About a dozen human shield volunteers will spend their last day in England, painting and decorating the double-decker buses that will ferry them in convoy to Baghdad.

The convoy comprising volunteers from Britain and around the world, will leave from outside City Hall on Saturday and drive through Europe picking-up more human shields en route. The convoy will arrive in Baghdad on 8 th February where the volunteers will stay until the imminent threat of war has passed.

The convoy, led by former US Marine and Gulf War veteran, Ken Nichols O’Keefe, has attracted volunteers of all ages and backgrounds.

  • Sue Darling, 60, from Surrey is a former diplomat and represented Britain at the UN.
  • Gordon Sloan, who was on the Australian version of Big Brother, flew in from Australia this morning.
  • Sophie McCambridge, 19, handed in her notice to the factory in Essex where she works, yesterday.
  • Ube Evans, a fifty year old theatrical stage-hand says he will miss his friends and family and the peace and quiet of mid-Wales home.
  • Others include Rick Trutwein, 30, a care-worker from Greenwich; Christiaan Briggs, 26, from New Zealand; Peter Van Dyke, 38, a former navy man from Portsmouth; Steven Allen, 31, from Edinburgh; Philip Vine, 20, a University student and many more.

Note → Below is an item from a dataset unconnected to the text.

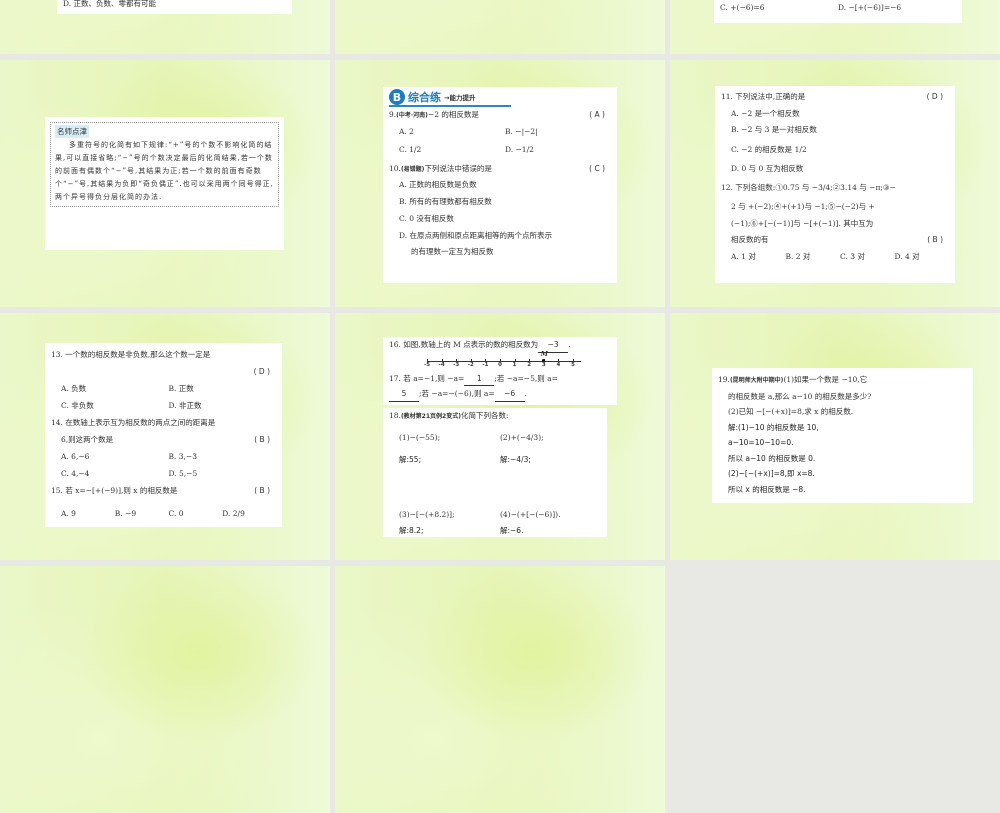 Image resolution: width=1000 pixels, height=813 pixels. Describe the element at coordinates (88, 440) in the screenshot. I see `q14-text: 6,则这两个数是` at that location.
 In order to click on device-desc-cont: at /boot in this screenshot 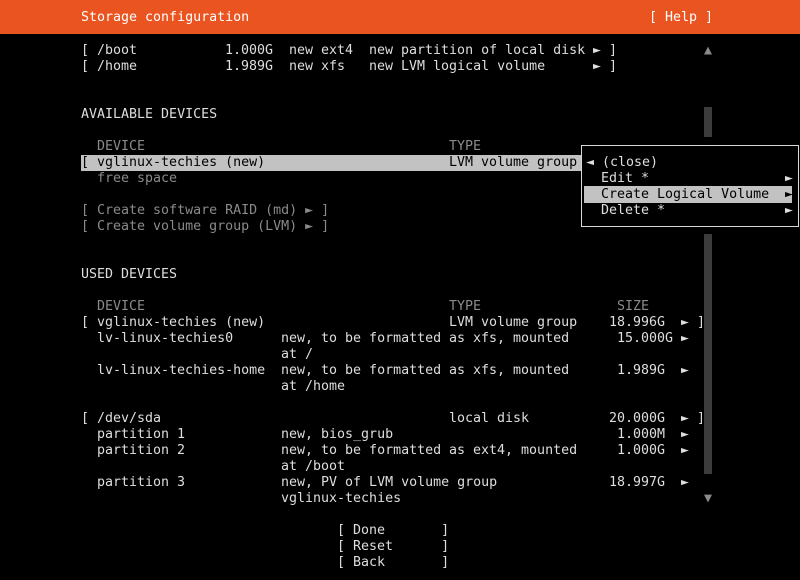, I will do `click(314, 466)`.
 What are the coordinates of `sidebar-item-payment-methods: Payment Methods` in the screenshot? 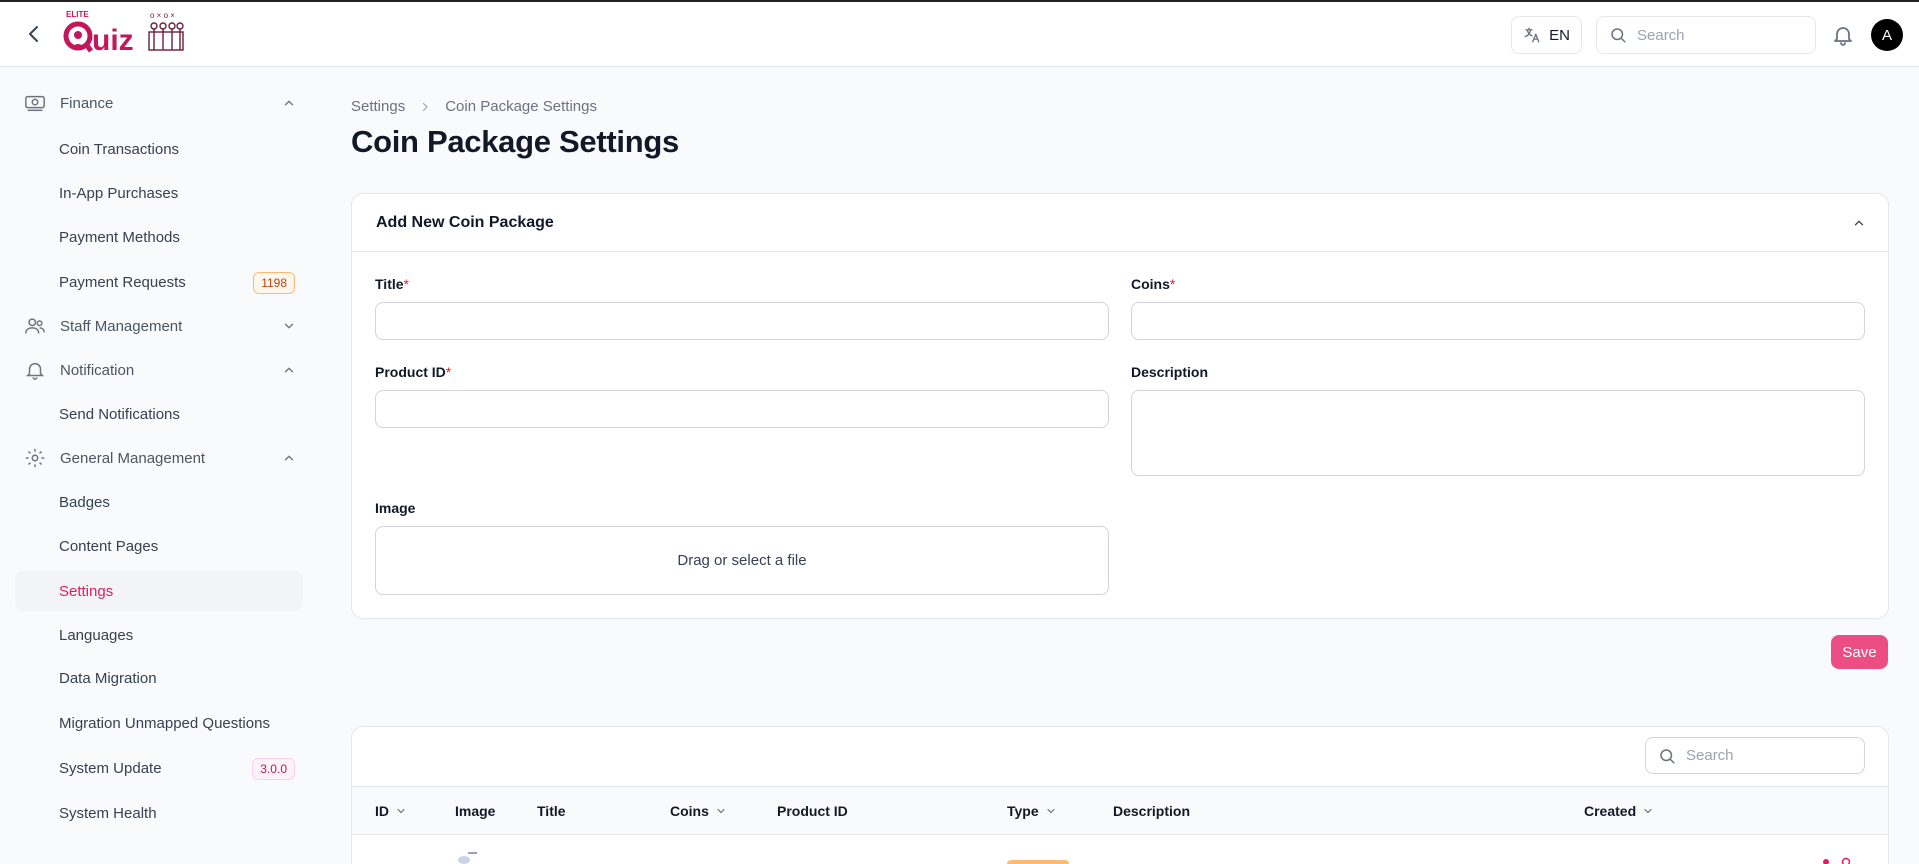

O’Keefe sees the hundreds of volunteers who have already signed-up to join this action as indicative of the breath and depth of outrage felt about the prospect of war and the anger at the failure of our governments to listen. He believes that a massive civilian presence in Iraq has the potential to create the pressure needed to stop western governments from pursuing "a criminal war".

"Our so-called democracies have failed us. If we as people are going to stop wars we must act." said O’Keefe. "Our strategy is potentially dangerous but that is the risk we must take in standing beside our brothers and sisters in Iraq. We can and we must stop this war, and all we need to achieve this is a few thousand volunteers to migrate to Iraq."

This convoy will be just the first in a series of Human Shield Actions organised by TJP Human Shield Action to Iraq. There are further convoys planned. If funding is available, future actions might involve flying rather than driving overland.

"The response to this initial convoy shows that there is no shortage of people willing to act as shields" says Mr O’Keefe. " The people who are coming on this convoy are all very different but they all have two things in common. A remarkable courage and an absolute conviction that this war is wrong.



 Human Shield Volunteers will be available to meet the press at 3pm at the Euro Carparks, Tooley Street, SE1, London.

The convoy will departure from outside City Hall, Queens Walk, SE1 2AA. Speeches from 12.45pm, send-off at 2pm (Saturday 25 th January).